Die Sehnsucht nach den Anfängen wird nicht erst seit den "Kriegstagen in Genua" (so die Titelzeile einer italienischen Zeitung) laut. In dem Vierteljahrhundert seit Rambouillet ist aus dem Brainstorming der Chefs, ohne Tagesordnung und nur mit den engsten Beratern, eine Mammutkonferenz mit tausenden Teilnehmern, sekundengenauem Terminplan, vorformulierten Papieren und ausuferndem Themenkatalog geworden. Spätestens mit Aufnahme des ökonomischen Entwicklungslands Russland dokumentierte die nunmehr G-8 genannte Gruppe, dass beim "Weltwirtschaftsgipfel" längst klassische Politik in den Vordergrund drängte: von Hilfe für Tschernobyl bis zu Appellen an Konfliktparteien von Belfast bis Jerusalem.

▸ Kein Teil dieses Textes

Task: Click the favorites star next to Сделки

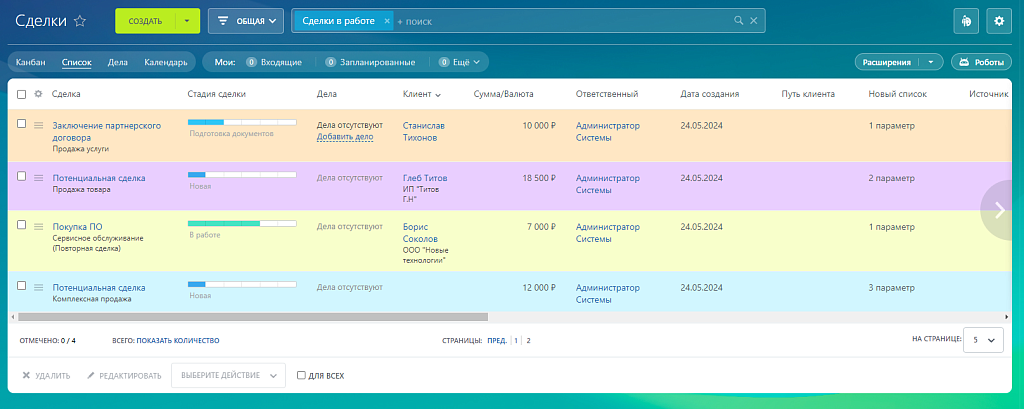Action: 80,20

Die Kritik an dieser Wandlung speist sich aus vielen Wurzeln. Die G-8 gebärde sich als informelle Weltregierung, monieren radikale Gegner und verweisen darauf, dass den Treffen - anders als etwa den EU-Gipfeln - jede demokratische Legitimation fehle. Dagegen halten andere, gerade der viel geschmähte Konferenzzirkus mit Kommuniqué, tausenden Journalisten und Durchstecherei aus den Gesprächen hindere die Großen daran, das Schicksal der Welt unbemerkt untereinander auszukungeln.

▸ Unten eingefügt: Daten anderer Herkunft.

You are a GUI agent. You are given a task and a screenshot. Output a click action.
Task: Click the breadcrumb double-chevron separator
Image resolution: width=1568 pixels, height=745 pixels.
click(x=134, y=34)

Unbestritten ist, dass das Forum neben viel unnützem Papier stets auch konkrete Beschlüsse zuwege gebracht hat - seien es Gelder für den Sarkophag über der Tschernobyl-Ruine, sei es wie jetzt eine Milliardenspritze für einen neuen Weltgesundheitsfonds. In vielen anderen Fragen bemäntelt Kommuniqué-Kauderwelsch massive Uneinigkeit. Kritikern gilt das als Beleg für ein wachsendes Missverhältnis zwischen Aufwand und Ertrag. Erfahrene Konferenzteilnehmer wissen dagegen um den heilsamen Druck, der von öffentlichen Erwartungen an Gipfel-Ergebnisse ausgehen kann.

Es wird weiter G-8-Gipfel geben, und sie werden weiter neben ökonomischen auch politische Fragen behandeln - wo sonst sitzen sich die Großen Acht schon mal Auge in Auge gegenüber? Die Gipfel werden aber wieder kleiner. In Kananaskis gibt es übrigens gerade 160 Hotelzimmer - und ganz viele Zeltplätze.